> [PROBLEM TO WORK ON] Look below for the line containing "Click the Xfce Settings Helper icon" and the line containing "You are a computer-use agent. Screen dimensions: 1400x845"; repeat exactly those two lines and all lines between them, and nothing else.

+ + + + +

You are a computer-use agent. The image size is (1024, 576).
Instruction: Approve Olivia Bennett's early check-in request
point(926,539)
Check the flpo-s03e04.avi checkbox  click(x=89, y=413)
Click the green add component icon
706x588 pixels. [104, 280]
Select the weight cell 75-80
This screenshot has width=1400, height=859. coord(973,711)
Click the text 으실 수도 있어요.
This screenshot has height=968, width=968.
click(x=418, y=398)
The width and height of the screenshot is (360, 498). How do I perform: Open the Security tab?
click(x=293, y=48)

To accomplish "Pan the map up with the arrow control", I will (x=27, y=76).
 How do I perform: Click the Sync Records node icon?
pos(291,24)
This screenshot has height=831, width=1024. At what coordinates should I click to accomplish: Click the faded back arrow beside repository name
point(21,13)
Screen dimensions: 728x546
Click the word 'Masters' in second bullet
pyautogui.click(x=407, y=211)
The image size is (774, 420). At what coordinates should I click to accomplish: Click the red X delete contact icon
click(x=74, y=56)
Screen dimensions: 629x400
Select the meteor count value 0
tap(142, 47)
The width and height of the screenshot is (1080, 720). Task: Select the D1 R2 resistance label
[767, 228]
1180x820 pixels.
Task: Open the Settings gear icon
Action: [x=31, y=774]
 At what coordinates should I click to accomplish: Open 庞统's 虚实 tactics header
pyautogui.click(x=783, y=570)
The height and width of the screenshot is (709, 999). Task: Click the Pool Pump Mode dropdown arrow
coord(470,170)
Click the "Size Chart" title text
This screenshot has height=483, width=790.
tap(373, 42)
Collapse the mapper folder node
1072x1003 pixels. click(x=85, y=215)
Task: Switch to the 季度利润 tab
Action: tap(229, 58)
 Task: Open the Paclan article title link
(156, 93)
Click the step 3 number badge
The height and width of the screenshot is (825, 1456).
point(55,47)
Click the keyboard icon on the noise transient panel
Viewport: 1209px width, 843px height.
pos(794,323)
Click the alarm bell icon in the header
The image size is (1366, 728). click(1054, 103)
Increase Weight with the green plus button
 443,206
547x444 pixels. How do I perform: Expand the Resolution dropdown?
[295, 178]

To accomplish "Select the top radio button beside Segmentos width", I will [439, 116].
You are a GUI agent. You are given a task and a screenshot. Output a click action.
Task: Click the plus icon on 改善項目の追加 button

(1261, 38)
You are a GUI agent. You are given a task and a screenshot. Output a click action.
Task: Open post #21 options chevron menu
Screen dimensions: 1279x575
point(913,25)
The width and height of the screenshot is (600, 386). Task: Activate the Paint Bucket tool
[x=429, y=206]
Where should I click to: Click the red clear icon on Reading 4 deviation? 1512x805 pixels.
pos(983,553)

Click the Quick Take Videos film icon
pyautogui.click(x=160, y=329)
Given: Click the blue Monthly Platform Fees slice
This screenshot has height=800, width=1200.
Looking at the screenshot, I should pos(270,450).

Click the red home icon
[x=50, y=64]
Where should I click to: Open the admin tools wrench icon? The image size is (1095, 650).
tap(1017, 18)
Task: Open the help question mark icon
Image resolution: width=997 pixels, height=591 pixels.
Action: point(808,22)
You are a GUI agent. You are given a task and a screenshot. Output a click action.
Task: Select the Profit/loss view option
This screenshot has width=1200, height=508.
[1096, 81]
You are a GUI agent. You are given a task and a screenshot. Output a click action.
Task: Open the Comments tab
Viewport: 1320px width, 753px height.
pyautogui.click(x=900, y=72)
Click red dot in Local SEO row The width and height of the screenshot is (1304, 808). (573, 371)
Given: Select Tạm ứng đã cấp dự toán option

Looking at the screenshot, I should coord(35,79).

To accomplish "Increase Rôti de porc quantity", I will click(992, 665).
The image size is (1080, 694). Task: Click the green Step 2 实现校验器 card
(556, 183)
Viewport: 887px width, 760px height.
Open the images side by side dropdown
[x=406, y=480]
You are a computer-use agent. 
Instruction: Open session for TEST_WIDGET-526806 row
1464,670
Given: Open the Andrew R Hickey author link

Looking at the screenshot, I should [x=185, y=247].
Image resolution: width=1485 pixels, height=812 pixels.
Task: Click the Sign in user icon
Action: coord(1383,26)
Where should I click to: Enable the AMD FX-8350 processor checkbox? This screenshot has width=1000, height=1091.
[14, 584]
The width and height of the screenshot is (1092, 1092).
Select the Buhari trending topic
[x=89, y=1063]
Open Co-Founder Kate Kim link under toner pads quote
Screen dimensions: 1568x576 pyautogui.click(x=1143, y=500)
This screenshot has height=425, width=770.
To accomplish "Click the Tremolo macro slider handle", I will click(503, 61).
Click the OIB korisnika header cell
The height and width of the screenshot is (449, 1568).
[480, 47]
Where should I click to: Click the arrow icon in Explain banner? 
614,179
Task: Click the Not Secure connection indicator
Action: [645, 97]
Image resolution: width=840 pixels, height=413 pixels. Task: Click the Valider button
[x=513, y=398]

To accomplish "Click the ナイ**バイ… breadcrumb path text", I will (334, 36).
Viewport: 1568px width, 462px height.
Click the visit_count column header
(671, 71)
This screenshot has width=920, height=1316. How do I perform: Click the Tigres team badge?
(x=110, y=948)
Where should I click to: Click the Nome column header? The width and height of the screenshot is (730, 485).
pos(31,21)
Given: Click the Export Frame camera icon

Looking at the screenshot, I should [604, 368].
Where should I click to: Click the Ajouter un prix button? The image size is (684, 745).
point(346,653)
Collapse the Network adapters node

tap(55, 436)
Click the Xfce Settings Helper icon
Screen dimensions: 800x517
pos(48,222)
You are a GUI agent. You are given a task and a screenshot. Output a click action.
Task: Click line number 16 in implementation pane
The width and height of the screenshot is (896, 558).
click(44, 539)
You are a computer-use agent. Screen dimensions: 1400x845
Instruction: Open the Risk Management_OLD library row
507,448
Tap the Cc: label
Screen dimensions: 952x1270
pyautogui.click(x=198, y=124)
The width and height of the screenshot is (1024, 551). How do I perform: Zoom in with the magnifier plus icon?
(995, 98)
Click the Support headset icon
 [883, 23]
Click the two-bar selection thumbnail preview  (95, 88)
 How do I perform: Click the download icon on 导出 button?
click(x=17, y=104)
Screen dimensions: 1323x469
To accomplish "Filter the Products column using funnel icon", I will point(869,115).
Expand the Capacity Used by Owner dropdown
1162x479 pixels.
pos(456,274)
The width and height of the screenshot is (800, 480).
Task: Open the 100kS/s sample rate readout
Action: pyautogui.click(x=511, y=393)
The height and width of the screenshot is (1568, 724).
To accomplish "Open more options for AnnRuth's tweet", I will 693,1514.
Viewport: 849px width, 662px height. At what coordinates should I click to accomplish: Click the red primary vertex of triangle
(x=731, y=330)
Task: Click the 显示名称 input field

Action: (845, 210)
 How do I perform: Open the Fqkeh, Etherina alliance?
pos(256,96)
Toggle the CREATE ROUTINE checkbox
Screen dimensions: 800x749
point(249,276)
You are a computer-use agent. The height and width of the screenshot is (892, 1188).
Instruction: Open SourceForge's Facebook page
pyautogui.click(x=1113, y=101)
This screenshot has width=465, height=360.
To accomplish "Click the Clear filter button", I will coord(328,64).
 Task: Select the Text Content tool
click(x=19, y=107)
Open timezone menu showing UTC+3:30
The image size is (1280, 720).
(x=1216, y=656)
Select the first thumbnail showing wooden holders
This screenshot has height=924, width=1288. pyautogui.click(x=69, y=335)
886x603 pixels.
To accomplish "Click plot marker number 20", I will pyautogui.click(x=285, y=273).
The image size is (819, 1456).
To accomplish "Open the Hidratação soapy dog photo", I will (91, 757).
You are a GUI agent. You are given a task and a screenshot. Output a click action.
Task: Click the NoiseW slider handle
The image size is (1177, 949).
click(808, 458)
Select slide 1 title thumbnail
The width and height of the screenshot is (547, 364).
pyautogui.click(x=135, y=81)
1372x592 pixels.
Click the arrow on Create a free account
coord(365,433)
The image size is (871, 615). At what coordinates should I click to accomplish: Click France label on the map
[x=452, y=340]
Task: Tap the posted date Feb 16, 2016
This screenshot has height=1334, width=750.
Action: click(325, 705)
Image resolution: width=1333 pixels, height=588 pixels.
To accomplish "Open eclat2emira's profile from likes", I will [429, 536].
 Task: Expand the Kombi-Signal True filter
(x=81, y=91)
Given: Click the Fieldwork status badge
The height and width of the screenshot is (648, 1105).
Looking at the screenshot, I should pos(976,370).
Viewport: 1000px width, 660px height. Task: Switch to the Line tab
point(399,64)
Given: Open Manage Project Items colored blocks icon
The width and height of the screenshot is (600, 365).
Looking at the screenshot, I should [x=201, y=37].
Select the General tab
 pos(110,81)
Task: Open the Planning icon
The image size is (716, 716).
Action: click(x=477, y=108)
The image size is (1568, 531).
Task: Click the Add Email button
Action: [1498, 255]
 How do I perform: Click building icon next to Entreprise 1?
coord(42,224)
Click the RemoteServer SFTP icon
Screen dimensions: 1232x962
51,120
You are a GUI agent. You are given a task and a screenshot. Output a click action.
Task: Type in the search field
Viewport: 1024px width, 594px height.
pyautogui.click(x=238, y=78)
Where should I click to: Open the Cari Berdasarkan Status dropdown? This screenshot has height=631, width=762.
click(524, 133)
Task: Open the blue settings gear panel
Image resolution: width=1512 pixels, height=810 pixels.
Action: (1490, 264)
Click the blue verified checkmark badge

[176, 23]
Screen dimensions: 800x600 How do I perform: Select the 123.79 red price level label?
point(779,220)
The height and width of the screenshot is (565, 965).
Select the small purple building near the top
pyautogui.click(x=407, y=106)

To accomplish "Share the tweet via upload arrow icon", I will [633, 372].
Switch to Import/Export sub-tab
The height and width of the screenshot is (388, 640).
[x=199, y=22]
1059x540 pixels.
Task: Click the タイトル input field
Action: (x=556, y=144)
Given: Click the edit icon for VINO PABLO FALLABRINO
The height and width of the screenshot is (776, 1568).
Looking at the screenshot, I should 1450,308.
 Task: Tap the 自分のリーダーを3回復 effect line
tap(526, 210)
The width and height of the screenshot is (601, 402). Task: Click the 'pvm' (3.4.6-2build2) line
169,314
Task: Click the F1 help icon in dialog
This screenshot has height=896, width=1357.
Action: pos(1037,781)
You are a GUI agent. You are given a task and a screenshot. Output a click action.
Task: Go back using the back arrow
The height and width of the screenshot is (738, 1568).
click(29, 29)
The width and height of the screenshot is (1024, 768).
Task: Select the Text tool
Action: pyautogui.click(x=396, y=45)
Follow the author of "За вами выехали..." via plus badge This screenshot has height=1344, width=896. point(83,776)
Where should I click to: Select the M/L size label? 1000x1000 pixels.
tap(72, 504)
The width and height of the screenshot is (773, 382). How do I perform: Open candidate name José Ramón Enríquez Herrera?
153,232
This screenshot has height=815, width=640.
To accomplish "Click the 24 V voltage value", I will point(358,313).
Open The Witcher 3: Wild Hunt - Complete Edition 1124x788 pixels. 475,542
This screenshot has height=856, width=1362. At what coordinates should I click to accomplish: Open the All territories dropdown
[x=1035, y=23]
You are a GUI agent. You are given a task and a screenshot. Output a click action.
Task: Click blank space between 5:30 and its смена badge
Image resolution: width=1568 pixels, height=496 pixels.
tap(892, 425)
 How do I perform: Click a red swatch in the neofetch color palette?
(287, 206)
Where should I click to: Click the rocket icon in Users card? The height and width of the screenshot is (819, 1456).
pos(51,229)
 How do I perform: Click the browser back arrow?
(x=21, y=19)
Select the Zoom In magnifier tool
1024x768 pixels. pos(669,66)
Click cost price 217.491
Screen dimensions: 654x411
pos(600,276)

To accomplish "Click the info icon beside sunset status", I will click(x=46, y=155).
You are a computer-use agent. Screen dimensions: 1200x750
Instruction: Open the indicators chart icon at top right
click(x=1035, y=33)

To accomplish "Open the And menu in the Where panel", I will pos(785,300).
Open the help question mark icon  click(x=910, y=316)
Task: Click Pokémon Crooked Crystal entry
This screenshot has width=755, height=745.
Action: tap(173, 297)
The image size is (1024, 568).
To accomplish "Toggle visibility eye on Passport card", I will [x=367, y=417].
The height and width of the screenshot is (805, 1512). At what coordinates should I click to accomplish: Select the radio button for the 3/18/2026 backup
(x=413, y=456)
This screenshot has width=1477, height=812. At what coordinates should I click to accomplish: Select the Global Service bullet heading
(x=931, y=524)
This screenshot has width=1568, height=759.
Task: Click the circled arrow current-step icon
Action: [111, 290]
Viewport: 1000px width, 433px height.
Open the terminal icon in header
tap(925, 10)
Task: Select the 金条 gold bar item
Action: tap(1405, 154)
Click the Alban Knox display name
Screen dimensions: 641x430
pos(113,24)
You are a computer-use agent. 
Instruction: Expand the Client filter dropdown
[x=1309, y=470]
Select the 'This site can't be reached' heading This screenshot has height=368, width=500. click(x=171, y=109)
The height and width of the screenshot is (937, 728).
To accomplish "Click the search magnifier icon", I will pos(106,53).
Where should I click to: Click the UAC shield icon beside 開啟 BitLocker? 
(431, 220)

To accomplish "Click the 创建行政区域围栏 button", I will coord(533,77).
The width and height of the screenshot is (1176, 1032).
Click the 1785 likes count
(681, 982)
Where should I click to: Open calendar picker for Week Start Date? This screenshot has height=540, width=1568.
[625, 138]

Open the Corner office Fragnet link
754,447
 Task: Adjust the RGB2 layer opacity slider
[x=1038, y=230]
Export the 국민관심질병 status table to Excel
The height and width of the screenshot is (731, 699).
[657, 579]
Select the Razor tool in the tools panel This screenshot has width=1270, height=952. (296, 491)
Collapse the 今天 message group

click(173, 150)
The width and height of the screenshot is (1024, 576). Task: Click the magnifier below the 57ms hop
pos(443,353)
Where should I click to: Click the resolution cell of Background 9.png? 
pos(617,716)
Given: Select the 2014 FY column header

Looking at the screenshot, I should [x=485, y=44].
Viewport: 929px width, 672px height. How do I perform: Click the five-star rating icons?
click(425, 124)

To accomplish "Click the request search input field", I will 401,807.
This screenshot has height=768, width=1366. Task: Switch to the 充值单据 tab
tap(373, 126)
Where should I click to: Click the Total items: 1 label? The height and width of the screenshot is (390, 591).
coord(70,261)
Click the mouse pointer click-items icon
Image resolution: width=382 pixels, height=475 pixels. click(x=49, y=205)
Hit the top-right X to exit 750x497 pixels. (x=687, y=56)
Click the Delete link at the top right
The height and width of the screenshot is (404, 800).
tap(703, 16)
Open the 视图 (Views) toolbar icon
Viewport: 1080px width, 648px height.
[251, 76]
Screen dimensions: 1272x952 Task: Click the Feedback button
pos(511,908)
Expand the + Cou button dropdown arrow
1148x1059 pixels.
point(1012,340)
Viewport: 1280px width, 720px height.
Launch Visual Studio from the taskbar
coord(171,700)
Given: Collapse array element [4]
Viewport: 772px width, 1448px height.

+ + + + +

> [PROBLEM SOLUTION]
Click the Xfce Settings Helper icon
Screen dimensions: 800x517
pos(48,222)
You are a GUI agent. You are given a task and a screenshot. Output a click action.
Task: Click line number 16 in implementation pane
The width and height of the screenshot is (896, 558).
click(44, 539)
You are a computer-use agent. Screen dimensions: 1400x845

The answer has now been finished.